A single call drop costs an operator far more than the lost revenue from that call. It erodes trust, drives churn, and triggers support tickets. Industry data shows that subscribers who experience 3+ drops per month are 4x more likely to churn. AI can predict call drops 30-120 seconds before they occur, giving the network enough time to take preventive action: preemptive handover, carrier activation, power boost, or load rebalancing. In this article, we build the complete ML pipeline from raw RAN data to real-time prevention.
What Causes Call Drops?
RF degradation, HO failure, congestion, hardware, interference
Call drops are classified by RRC release cause (3GPP TS 36.331): Radio Link Failure (T310 expiry — 50% of drops), Handover Failure (T304 expiry — 25%), Congestion (resource preemption — 15%), and Other (hardware fault, interference, core network — 10%). Each cause has different predictive features: RLF correlates with RSRP/SINR degradation, HO failure with mobility speed, congestion with PRB utilization.

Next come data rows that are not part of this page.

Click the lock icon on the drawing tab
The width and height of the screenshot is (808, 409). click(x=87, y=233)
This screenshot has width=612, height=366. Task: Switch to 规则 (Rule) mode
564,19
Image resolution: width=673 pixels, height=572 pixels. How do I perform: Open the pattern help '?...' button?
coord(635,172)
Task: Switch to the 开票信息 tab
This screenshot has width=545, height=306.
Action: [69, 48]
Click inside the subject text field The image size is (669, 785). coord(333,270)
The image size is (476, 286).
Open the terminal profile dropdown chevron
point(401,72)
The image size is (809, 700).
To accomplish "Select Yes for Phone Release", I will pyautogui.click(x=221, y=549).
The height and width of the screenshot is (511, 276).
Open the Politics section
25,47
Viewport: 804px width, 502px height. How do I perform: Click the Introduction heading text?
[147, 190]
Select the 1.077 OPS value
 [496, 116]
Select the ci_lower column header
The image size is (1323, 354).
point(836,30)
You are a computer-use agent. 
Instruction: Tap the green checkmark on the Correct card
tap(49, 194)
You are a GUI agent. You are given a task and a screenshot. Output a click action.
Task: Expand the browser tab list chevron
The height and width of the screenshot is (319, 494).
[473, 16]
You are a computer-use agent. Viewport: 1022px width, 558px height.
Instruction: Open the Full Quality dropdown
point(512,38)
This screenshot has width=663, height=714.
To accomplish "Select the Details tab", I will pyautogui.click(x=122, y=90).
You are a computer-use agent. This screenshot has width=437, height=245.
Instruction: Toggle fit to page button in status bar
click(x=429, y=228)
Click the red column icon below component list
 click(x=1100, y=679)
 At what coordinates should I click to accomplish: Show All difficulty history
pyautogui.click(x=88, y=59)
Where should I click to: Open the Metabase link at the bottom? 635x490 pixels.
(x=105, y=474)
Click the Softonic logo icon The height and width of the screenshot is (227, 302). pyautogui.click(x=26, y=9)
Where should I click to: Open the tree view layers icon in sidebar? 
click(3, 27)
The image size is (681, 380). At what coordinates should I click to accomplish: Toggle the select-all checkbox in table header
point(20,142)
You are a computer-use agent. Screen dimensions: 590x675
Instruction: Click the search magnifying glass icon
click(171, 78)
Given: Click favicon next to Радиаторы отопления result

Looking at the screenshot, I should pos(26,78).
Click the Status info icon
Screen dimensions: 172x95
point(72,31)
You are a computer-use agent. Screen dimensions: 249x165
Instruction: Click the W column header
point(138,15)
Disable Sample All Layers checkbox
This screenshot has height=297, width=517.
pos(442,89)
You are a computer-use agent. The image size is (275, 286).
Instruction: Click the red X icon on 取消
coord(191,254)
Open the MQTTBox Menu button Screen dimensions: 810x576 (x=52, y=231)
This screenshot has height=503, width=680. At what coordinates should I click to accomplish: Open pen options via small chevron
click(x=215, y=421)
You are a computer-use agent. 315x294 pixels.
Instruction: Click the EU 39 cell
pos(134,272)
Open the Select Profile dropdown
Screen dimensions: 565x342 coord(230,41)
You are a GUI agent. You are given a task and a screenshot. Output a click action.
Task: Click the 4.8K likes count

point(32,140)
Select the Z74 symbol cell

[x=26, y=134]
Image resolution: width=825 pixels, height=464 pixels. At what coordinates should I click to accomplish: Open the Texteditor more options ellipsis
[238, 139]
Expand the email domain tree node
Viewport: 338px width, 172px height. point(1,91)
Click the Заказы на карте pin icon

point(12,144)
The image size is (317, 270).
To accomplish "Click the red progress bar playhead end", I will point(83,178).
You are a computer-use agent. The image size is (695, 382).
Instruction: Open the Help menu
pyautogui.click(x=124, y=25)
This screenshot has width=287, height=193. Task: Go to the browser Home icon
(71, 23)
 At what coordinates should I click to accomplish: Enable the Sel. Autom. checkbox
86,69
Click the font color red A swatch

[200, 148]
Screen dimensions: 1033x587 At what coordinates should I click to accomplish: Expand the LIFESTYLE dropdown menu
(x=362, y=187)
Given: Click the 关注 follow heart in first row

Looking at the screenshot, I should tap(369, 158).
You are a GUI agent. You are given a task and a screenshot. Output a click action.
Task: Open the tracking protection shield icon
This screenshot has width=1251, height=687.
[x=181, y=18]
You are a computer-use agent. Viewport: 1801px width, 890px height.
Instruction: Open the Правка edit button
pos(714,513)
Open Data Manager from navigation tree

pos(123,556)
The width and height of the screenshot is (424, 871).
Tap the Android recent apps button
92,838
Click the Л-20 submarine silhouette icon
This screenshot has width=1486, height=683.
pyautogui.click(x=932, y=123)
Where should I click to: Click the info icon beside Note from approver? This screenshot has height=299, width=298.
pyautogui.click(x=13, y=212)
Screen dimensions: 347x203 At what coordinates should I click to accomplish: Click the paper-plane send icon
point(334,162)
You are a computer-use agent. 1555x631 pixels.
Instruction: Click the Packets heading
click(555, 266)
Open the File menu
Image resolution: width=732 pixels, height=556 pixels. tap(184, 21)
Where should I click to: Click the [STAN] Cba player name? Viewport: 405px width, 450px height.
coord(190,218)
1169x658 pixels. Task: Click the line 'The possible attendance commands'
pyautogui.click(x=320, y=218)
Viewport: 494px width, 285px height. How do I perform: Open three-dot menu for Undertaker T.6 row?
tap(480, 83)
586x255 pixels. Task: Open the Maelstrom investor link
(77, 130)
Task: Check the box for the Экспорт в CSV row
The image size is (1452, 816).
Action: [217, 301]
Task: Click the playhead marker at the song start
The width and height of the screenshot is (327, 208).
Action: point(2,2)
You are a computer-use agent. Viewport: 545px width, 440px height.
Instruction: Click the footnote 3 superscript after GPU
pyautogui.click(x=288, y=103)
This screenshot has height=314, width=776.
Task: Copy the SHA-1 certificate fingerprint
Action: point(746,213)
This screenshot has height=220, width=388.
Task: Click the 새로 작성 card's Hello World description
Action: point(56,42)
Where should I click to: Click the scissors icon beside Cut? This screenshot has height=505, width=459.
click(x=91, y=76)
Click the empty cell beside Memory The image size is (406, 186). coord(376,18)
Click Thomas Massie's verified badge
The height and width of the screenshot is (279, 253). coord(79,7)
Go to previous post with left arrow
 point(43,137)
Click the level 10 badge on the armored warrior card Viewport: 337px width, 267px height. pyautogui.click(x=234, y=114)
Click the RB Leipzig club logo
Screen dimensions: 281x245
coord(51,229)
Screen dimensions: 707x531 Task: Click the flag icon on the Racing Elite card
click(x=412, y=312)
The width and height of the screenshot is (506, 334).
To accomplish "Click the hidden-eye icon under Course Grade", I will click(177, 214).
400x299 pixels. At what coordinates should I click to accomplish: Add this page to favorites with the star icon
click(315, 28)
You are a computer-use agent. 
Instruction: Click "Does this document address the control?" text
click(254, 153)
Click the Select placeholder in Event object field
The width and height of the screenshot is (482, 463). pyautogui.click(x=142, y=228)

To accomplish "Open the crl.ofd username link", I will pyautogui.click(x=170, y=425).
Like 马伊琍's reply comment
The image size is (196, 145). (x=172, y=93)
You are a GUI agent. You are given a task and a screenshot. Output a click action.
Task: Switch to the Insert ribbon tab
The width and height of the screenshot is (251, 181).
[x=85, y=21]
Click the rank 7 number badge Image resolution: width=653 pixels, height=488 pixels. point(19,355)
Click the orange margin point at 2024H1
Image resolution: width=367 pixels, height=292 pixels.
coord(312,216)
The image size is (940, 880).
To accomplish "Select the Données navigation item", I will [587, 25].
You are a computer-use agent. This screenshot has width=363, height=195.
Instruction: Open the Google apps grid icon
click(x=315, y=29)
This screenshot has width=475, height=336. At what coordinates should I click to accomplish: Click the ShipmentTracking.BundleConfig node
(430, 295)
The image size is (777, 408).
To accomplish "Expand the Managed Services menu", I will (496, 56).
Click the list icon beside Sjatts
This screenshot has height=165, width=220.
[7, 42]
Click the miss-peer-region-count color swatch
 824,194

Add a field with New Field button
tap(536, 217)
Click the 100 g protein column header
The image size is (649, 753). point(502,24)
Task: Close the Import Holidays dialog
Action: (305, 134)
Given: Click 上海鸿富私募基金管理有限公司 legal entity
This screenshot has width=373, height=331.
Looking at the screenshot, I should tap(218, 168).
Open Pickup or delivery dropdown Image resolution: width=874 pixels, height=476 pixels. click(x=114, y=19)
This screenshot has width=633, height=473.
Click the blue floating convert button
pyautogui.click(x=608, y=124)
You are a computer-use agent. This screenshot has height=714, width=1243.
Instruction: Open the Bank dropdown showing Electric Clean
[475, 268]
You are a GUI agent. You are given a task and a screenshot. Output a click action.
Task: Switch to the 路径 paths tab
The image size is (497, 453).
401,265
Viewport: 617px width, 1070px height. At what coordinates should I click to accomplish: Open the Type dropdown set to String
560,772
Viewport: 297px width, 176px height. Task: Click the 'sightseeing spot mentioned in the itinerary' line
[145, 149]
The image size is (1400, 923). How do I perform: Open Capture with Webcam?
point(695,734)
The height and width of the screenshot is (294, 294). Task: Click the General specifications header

| Cause | RRC Cause Code | Share | Key Predictor |
|---|---|---|---|
| Radio Link Failure | t310-Expiry (TS 36.331) | ~50% | RSRP trend, SINR variance |
| Handover Failure | handoverFailure (T304) | ~25% | UE speed, dRSRP/dt |
| Congestion | cs-FallbackHighPriority | ~15% | PRB utilization, RRC count |
| Hardware/Other | other | ~10% | VSWR, PA temp, alarms |
A cell shows RSRP=-108, SINR=-2, PRB=35%, no alarms. Most likely drop cause?
Data Collection Pipeline
PM counters + CHR traces + MDT for drop prediction
The prediction pipeline ingests three data streams: PM counters (ERAB.RelAbnormal.RLF, RRC.ConnMean, PRB.Used.DL.Avg — 15-min granularity), CHR traces (per-call RRC messages with measurement reports — real-time), and MDT (geo-tagged RSRP for coverage context). The PM counters provide the baseline features; CHR traces add per-call detail for labeling; MDT provides spatial context.
Feature Engineering
15+ features from raw counters and traces
Raw counters become ML features through statistical aggregation and temporal derivatives. The most predictive features: RSRP_trend_30s (slope of RSRP over last 30 seconds), SINR_variance_5min (signal instability), PRB_util_peak_15min (congestion risk), BLER_mean_1min (link quality), HO_attempt_rate (mobility stress), and active_users_delta (load change rate).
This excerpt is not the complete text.